Hardouin desayunó sin saber muy bien lo que comía. ¿Qué hacer? ¿Qué decidir? Se le había ocurrido la idea de ir a interrogar a Éloi Talon, poco fiable en opinión de Adèle Baubette, en el marco del asesinato de Muriette Lafoi. De todos modos, el tal Gaston Lecoq, de quien los Méchaud, padre y nuera, estaban seguros de que había vendido su alma al diablo, le interesaba vivamente. Sin embargo, en este último caso, ir a ver y hablar con el señor Lecoq implicaba que él se interesaba de cerca por los monstruosos asesinatos de niños. ¿Le apetecía? ¿Deseaba verdaderamente secundar al vicebaile de Mortagne y al baile de Nogent-le-Rotrou, cuando este último le dejaba una impresión cada vez menos agradable? ¿Quién era exactamente este bretón? ¿Un amable vanidoso que había pensado que su cargo se limitaría a invitaciones a casas de gentes de la nobleza? ¿Un indiferente al que solo importaban sus privilegios? ¿Un imbécil que trataba de capear el temporal con la esperanza de que los problemas se volatilizasen sin que tuviese necesidad de preocuparse? Hardouin no tenía muchas oportunidades de descubrirlo porque, ¿cómo encontrarse con el baile de Nogent sin despertar su curiosidad? Ahora bien, Arnaud de Tisans había hecho gran hincapié en la necesaria discreción de la que el ejecutor tenía que dar prueba. Cadet-Venelle pensó que podía contentarse con dar cuenta de las informaciones obtenidas del médico Méchaud sin citar, sin embargo, sus fuentes, por su honor.

Cuando maîtresse Hase puso ante él su pizarra[221] y rellenó su vaso de humeante infusión, aún dudaba.

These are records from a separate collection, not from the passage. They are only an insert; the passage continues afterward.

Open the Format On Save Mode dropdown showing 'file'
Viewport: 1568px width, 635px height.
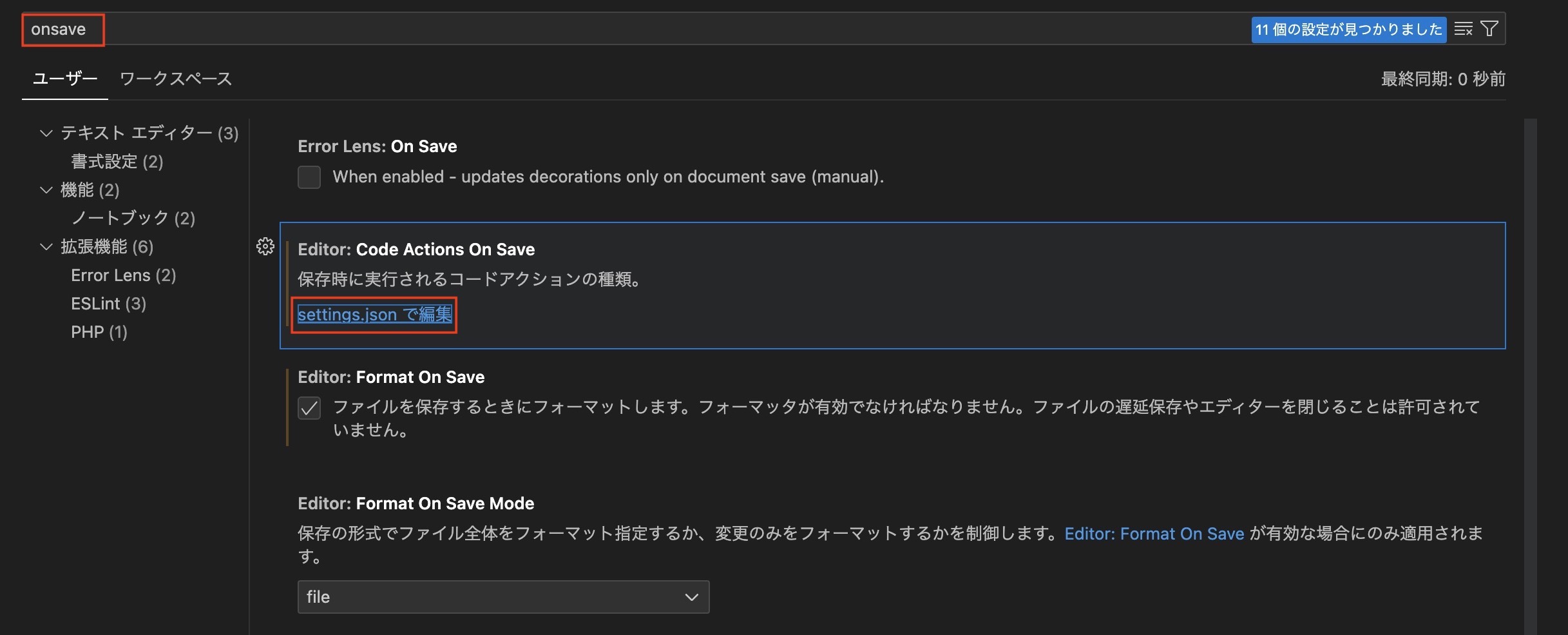tap(502, 597)
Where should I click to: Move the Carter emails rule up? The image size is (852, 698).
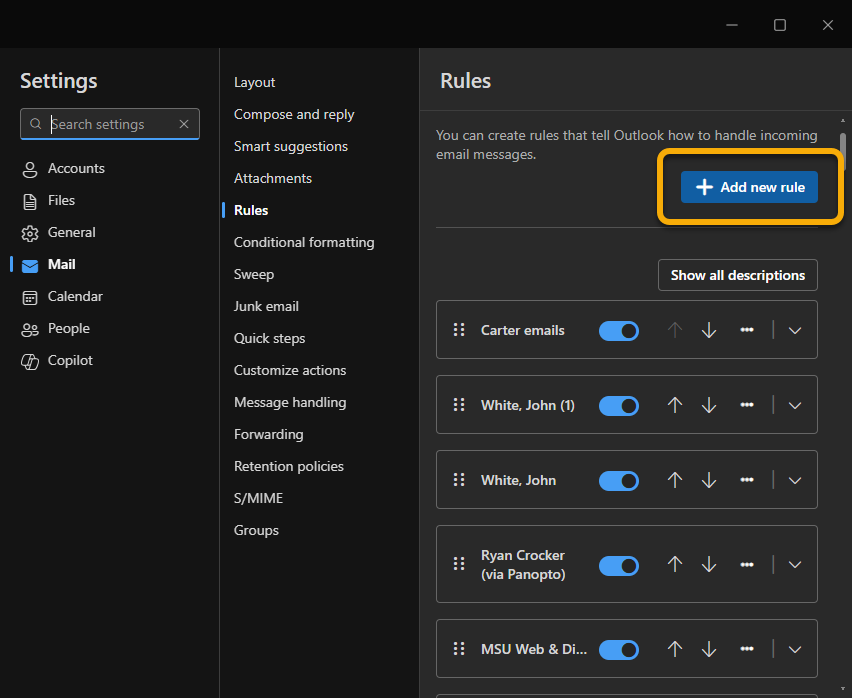pos(674,330)
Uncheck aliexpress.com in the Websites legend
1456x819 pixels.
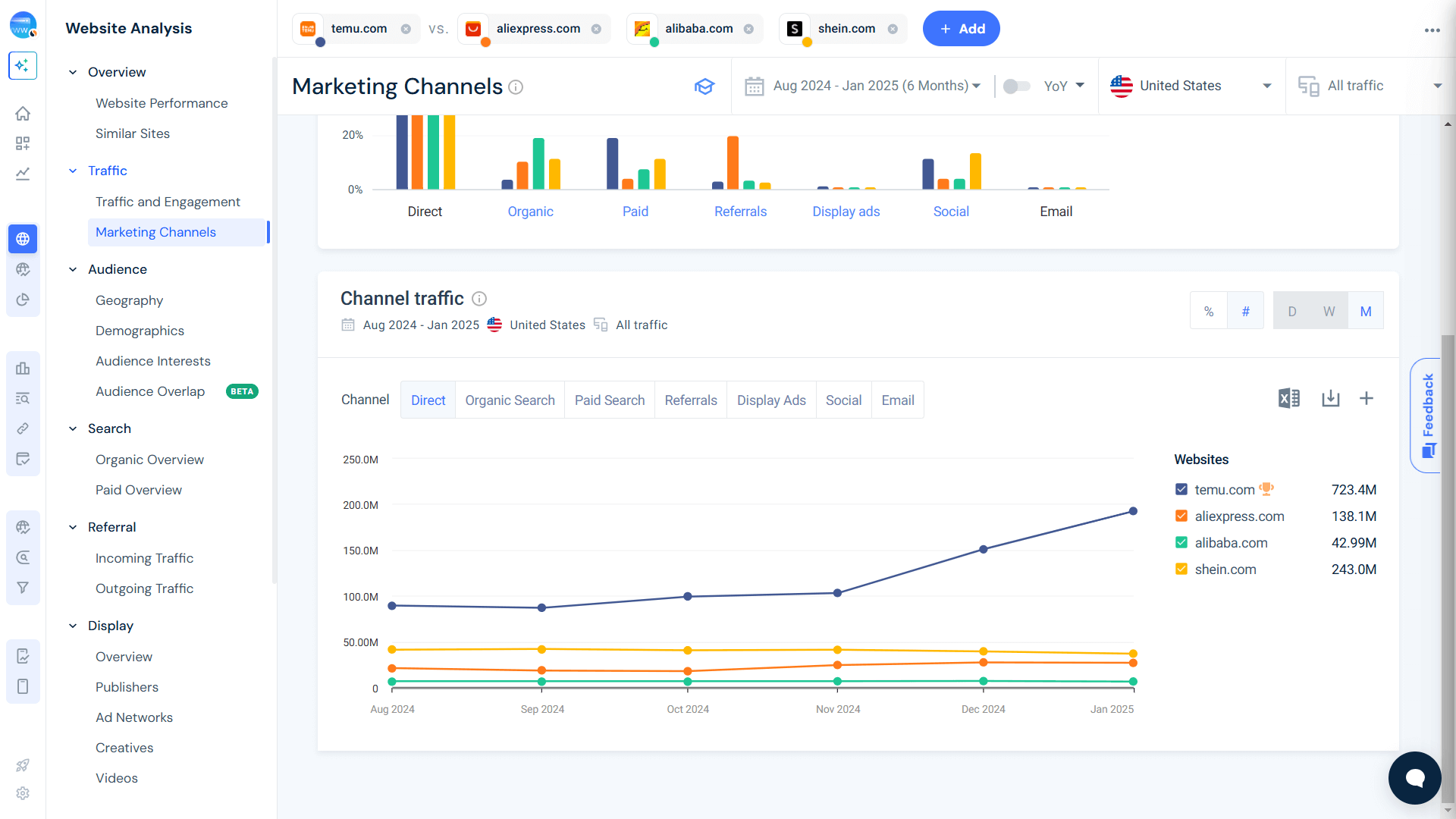point(1181,516)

Pagó su factura. Su irritación consigo mismo no hacía más que aumentar. «¡Vamos, hombre! ¡A la mierda con las vacilaciones! ¡Decide tú mismo! Tú no tienes que servir a messire Arnaud de Tisans. Por otra parte, él te puede ayudar en agradecimiento. De todas formas, ¡desconfía! Los poderosos olvidan a menudo el servicio prestado y algunos tienen una nefasta propensión a que sus bajos deseos los realicen otros». Teniendo en cuenta, además, que las torpes explicaciones del vicebaile de Mortagne nunca lo habían convencido.

Maîtresse Hase, ayer mi caballo cojeaba ligeramente en el camino de vuelta. ¿Dónde vive un tal Gaston Lecoq, herrero?

—No lejos. Hay que atravesar el puente de Bois y seguir la orilla del Huisne. Una vez fuera de la ciudad, a un cuarto de legua, cuando veáis una granja que recuerda un tugurio, habréis llegado —dicho esto, ella bajó la voz mirando de reojo a su alrededor—. Os tengo en gran estima, buen pagador y cliente discreto. Me siento obligada también a preveniros: Lecoq tiene una reputación pésima. Llevad mejor vuestra montura a Jean Grosparmi. No ha inventado la receta de agua tibia, pero conoce su oficio. Su fragua se levanta a una media legua, saliendo de la ciudad, en la carretera de Berd’huis.

—Muchas gracias por vuestro consejo, maîtresse Hase. Hasta la vista, quizá a la caída de la tarde u otro día.